When the I/O node receives the request from the management module to de-allocate the credits for a particular connection, the I/O node sends an adjustment packet to announce the adjustment in credits available to its corresponding compute node. This packet contains the difference between the previous advertisement and the new advertisement value. It also contains a decrement bit for each credit field to signify a decrease in credits advertised. Since the I/O node is decreasing its credit advertisement, it will not adjust its credit limit counter.
The management module then can allocate memory bandwidth through the configuration registers in the host node and the I/O node for the new resource 311. The management module enters credit advertisement values for and informs the I/O node to increase the credit allocation. When the I/O node receives the request from the management module to allocate credits for a particular connection, the I/O node sends an adjustment packet to announce that the adjustment credits are available. This adjustment packet contains increment bits for each credit field to signify an increase in the credits advertised. The I/O node also increases its credit limit counter.
If the memory bandwidth is added in the downstream direction, the management module configures the I/O node with new credit allocation values 403. The I/O node adjusts its credit limit counter and sends an adjustment packet to the bound compute node 405 to acknowledge the credit adjustment.
The compute node determines if it has enough credits available to decrease to the new credit value.

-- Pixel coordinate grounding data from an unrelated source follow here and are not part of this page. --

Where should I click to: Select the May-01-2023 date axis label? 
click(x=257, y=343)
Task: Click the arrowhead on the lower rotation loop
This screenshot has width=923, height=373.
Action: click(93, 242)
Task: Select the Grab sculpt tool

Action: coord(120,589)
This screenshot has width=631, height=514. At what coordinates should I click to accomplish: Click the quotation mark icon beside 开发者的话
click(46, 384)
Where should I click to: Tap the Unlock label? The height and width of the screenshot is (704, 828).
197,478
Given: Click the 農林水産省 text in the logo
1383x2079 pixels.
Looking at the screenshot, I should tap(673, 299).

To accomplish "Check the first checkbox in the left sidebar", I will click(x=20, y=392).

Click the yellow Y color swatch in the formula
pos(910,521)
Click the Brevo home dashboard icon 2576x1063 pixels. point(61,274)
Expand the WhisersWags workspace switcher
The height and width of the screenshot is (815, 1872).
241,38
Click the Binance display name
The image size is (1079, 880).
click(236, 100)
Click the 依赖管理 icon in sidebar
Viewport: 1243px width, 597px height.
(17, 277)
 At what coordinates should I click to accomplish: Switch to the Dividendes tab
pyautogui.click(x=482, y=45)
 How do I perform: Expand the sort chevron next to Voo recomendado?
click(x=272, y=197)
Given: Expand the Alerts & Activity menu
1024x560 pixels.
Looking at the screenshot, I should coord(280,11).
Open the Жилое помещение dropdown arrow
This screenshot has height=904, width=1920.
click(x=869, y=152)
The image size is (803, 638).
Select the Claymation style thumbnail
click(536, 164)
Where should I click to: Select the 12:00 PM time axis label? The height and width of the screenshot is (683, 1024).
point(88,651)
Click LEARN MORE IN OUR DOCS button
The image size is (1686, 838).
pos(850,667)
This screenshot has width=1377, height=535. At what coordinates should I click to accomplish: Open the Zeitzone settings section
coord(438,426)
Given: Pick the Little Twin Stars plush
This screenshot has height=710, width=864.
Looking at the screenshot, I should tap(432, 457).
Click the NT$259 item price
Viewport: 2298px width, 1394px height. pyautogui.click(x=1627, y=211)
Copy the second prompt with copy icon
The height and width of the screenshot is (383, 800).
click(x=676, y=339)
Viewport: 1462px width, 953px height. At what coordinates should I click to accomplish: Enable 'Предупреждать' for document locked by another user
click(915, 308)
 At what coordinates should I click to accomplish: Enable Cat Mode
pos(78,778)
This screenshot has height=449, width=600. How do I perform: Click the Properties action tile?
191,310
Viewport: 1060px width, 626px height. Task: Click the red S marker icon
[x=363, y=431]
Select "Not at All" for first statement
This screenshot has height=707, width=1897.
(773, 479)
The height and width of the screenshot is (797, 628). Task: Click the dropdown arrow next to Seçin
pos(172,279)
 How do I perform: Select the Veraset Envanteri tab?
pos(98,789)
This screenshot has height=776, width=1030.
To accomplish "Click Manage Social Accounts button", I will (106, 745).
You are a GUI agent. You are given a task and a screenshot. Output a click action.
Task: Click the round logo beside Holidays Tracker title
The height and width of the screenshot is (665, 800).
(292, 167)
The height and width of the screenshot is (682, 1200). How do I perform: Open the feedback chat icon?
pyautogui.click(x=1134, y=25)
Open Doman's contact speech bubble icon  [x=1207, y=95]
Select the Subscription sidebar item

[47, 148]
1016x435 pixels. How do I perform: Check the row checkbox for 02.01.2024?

The compute node checks the credits consumed to determine if they are greater than the credit limit 409. If the credit limit is greater than the credits consumed, the compute node waits for outstanding credit update information to be received 420 until the credit limit equals or is less than the credits consumed. If the credit consumed counter goes higher than the credit limit counter, the compute node blocks any new transactions from running and waits for outstanding credit updates to be received until the credit limit equals or is less than the credits consumed.
Once this has been satisfied, the compute node sends an acknowledgement packet to the connected I/O node to acknowledge the credit adjustment has been completed 411. When the compute node sends an adjustment packet signifying a decrement in credit value, it will release any credit updates that it is holding by sending these updates to its corresponding bound I/O device. If the updates are not enough to allow the I/O device to operate, credits will be released again when a timeout value is reached to reduce the chances of a stalled resource.
If the memory bandwidth is added in the upstream direction, the management module configures the compute node with the new allocation values 402. The I/O node sends an adjustment packet to the bound compute node 404. The I/O node then determines if it has enough credits available to decrease to the new credit value. As done in the downstream direction, if the credit limit is greater than the credits consumed 408, the compute node waits for outstanding credit update information to be received 421 until the credit limit equals the credits consumed. Once this has been satisfied, the I/O node accepts the new credit advertisement and sends and acknowledgement to the compute node 410 to acknowledge that the credit adjustment has been completed.
In summary, a method for dynamic quality of service adjustment that enables the increase or decrease of node buffer space in both the upstream and downstream directions, across a PCI Express fabric, without bringing down the link. Since, in a shared I/O environment, multiple servers may be sharing the same I/O function, the present embodiments enable a user to adjust the memory bandwidth for a particular host server to allow higher priority for a high memory bandwidth application while decreasing priority to another host server executing a lower priority application.